__TO DO__:
1. In the blog post about painting, could you reproduce the passage between "The last several" and "roll the dice.", inclusive, word for word?
2. In the blog post about painting, whose warm-up exercise system does the author say was stolen?

┌─ TEXT TO READ

It didn’t occur to me how much I missed painting until I saw, of all things, a post on Penny Arcade showcasing some paintings that Gabe had started doing. The paintings themselves were pretty great, but he also wrote this in his post:

This latest piece is the first in a series I plan on doing based on my favorite games. I sat down and made a list yesterday of all the games I’ve really loved over the years and I plan on trying to do paintings based on as many of them as I can. The list has stuff like Zelda, Rez, Kingdom Hearts and Bioshock on it, plus lots more.

Strange as it seems, that’s what inspired me. Just the whole idea of painting something fun. Somehow, in the previous three years, I’d been so serious when it came to making art (anyone who’s been through art school maybe knows what I’m talking about) that it didn’t occur to me that I was allowed to have fun.

And so I started this painting. And now a year and five other paintings later, it’s finally finished.

Here’s hoping I can keep it up.

Roll Initiative

— Saturday, October 24, 2009

The last several posts are the result of a new system of warm-up exercises, which I shamefully stole from my fellow artist Geoffrey Stone. It’s very simple. First you start with a list. Fill it with all manner of drawing exercises. Assign each one a number, one through however many you have. Then, when it’s time for your warm-up exercise, take your list, look over it very carefully, and roll the dice.

└─
┌─ PROVIDED MATERIAL

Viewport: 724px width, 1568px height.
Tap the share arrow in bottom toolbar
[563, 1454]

└─

__ANSWERS GIVEN__:
1.
The last several posts are the result of a new system of warm-up exercises, which I shamefully stole from my fellow artist Geoffrey Stone. It’s very simple. First you start with a list. Fill it with all manner of drawing exercises. Assign each one a number, one through however many you have. Then, when it’s time for your warm-up exercise, take your list, look over it very carefully, and roll the dice.

2. Geoffrey Stone's, a fellow artist.